Grâce à lui, j’ai appris non seulement à réciter, mais aussi à comprendre le sens de ce que je lisais. Dada insistait toujours sur le respect, la discipline et la sincérité dans tout ce que nous faisions. Aujourd’hui encore, ces leçons me guident dans ma vie quotidienne.

À cette époque, il n’y avait qu’une seule mosquée à Quatre-Bornes, et c’était un lieu central où toute la communauté se retrouvait. Nous, les enfants, étions privilégiés de recevoir ses enseignements directement. Et même si parfois le rotin faisait peur, c’est surtout son sourire discret, ses du’as pour nous et sa patience infinie qui sont restés gravés dans ma mémoire. Je prie pour qu’Allah lui accorde encore santé et sérénité, car il restera toujours pour moi plus qu’un imam : un guide, un éducateur, un père spirituel. »

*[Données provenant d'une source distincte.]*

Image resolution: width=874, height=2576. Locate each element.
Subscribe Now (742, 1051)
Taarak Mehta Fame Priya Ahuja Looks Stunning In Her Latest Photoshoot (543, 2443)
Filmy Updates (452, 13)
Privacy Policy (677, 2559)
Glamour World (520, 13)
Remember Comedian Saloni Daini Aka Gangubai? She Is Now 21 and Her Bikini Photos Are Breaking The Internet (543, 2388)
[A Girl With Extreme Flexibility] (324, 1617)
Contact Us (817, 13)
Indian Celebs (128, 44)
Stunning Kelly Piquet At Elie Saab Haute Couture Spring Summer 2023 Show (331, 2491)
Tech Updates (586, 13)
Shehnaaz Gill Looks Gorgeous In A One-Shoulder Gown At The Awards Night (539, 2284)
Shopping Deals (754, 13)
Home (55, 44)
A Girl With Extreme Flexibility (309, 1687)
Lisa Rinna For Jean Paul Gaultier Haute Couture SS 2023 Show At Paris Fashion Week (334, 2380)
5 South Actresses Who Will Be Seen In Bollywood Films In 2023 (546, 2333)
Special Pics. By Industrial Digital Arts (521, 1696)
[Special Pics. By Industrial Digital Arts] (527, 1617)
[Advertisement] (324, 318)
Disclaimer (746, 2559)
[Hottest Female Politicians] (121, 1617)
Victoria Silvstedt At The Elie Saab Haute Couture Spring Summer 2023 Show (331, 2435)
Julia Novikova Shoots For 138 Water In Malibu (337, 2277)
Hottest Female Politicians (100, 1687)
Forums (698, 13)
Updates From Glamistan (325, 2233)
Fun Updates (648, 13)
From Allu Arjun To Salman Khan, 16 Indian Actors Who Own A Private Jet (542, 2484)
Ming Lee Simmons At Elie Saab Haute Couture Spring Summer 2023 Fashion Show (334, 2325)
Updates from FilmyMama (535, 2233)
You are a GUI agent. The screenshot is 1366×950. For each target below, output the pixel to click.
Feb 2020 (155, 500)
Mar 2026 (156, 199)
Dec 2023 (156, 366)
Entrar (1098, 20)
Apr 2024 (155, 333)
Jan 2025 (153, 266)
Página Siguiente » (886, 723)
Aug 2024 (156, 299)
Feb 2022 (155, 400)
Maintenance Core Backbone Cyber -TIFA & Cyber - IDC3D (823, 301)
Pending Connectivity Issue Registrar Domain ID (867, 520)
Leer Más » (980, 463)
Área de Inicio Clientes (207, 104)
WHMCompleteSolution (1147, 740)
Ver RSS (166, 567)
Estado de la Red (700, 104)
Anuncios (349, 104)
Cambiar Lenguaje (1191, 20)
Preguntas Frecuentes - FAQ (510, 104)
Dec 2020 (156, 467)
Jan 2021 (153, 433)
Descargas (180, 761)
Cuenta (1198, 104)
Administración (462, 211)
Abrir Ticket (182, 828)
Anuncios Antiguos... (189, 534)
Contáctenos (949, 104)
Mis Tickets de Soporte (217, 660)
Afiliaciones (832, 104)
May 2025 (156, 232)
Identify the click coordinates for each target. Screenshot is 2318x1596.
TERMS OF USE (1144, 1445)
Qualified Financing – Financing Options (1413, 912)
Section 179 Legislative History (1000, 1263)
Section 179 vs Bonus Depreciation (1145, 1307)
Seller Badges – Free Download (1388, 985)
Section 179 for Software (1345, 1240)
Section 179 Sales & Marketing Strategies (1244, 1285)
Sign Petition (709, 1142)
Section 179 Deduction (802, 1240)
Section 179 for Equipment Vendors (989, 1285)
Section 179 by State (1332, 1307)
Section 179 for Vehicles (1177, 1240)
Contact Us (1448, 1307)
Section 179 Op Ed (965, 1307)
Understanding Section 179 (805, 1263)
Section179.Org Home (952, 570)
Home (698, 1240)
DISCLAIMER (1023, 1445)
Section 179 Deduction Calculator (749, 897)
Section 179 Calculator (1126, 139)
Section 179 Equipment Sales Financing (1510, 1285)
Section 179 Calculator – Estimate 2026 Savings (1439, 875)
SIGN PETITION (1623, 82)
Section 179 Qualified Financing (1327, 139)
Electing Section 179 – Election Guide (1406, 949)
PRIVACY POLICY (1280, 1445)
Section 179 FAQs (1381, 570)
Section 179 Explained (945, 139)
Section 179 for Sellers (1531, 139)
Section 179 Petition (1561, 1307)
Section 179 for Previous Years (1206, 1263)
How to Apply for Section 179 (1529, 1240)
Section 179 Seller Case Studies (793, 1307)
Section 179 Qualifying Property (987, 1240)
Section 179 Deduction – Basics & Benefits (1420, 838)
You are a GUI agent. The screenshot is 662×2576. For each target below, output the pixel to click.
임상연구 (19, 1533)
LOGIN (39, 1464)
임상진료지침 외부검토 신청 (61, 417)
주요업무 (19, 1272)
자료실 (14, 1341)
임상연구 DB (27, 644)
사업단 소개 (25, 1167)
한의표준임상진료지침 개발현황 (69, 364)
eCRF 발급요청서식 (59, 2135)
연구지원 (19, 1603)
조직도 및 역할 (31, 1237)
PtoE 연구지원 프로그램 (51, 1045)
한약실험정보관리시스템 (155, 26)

Abedeen Kherdalee, un fidèle de la mosquée

« J’ai eu la chance de côtoyer Dada Sheik Edris au fil des années. Dada n’était pas seulement un imam respecté, mais avant tout un véritable savant de la religion. Sa connaissance approfondie du Quran et des traditions prophétiques faisait de lui une référence pour toute la communauté. Ce qui marquait le plus chez lui, c’était sa courtoisie et sa délicatesse dans la parole. Il savait s’adresser aux fidèles avec sagesse et bienveillance, sans jamais heurter les sentiments de quiconque. Ses sermons et ses conseils touchaient le cœur, car ils étaient portés par la sincérité et par une profonde humilité. Dada Idriss restera pour moi un modèle d’homme pieux, d’enseignant attentif et de guide spirituel dont la mémoire continuera à illuminer les générations à venir. »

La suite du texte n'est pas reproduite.